Selected excerpt:
■ ■ ■ ■ ■
The SBU first announced a call for proposals to build the estate in February 2014. According to the bid specifications, the complex was to consist of 13 buildings of between 16 and 22 stories each. According to documents published on the SBU website, at least 329 apartments, or 17,625 square meters, had to be given to the SBU.

Kyiv-based Arkada Construction Company initially won the bid and was obliged to provide 332 apartments to war veterans.

In August 2014, however, a new bid was announced – with no mention of the tender process re-starting – in a special section of the SBU’s website. The SBU later deleted information about Arkada’s initial winning bid from its website.

According to Arkada company lawyers, the company failed to agree on the terms for sharing the construction and commissioning rights to the project with the SBU, an agreement Arkada needed in order to sell mortgages for the property. The company then stopped working with the SBU.

A new winner – Housebuilding Company No. 7 – was announced after the SBU changed the details of the project to make the deal much sweeter. The SBU decreased the minimum number of apartments it should get to 323, while removing any limitations on the height of the buildings. Afterward, the winner said its buildings would range from 25 to 27 stories.

Posted by Об'єднання громадян "Вартові Голосієва" on Sunday, January 24, 2016

 

Housebuilding Company No. 7

The organization that stands to earn the most is Housebuilding Company No. 7, a company that is listed as being owned by Roman Bielik, a resident of Stovpyahy village in Kyiv Oblast, and an asset management company representing unknown beneficiaries. It is possible Bielik, an attorney who could not be reached, may be a proxy for another party.

In July 2015, the building company’s head and former owner, Oleh Chenchyk, told the Levyy Bereg website that Bergen is a “social, not a commercial project, so the apartments will not go on sale.”
■ ■ ■ ■ ■
Provided data:
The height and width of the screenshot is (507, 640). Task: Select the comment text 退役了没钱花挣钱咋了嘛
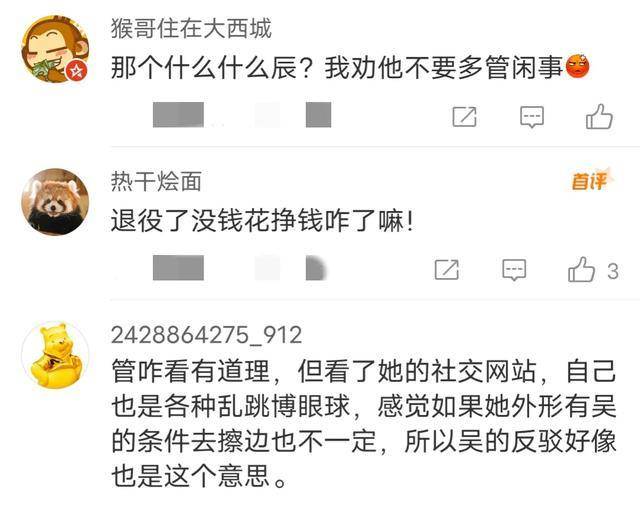(262, 221)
■ ■ ■ ■ ■
Problem description: Write the next few paragraphs of the article about the SBU housing tender, starting after its last sentence. The data plays no part in what follows.

Expected output:
But in an interview with the Kyiv Post on Jan. 27, the deputy head of Housebuilding Company No. 7, Yuriy Sokolnytsky, said this was not “precise information,” as a number of undisclosed investors are financing the project.

“The social focus of this project doesn’t mean that investors who are investing their money won’t get a profit – they will… But it can’t be a VIP project, it’s an economy class one, as some of the apartments will be given to SBU employees. The others will be sold,” he said.

Despite the SBU issuing a decree on Dec. 29 asking the construction company to consider halting their work “because of public tension,” concrete mixer trucks continued to be seen entering the controversial residential development.

Sokolnytsky said the company used several people “their contractor hired” to make sure the mixers make it to the site.

“We wanted to find out who is behind residents’ protests against the construction, that’s why we used those guys – they are not titushki,” Sokolnytsky added. “They were there just for two days. I instructed them, they were not allowed to use any force. We have an agreement where deadlines were set,” Sokolnytsky said. “Now what? Stop construction? Then who’ll pay for the expenditures?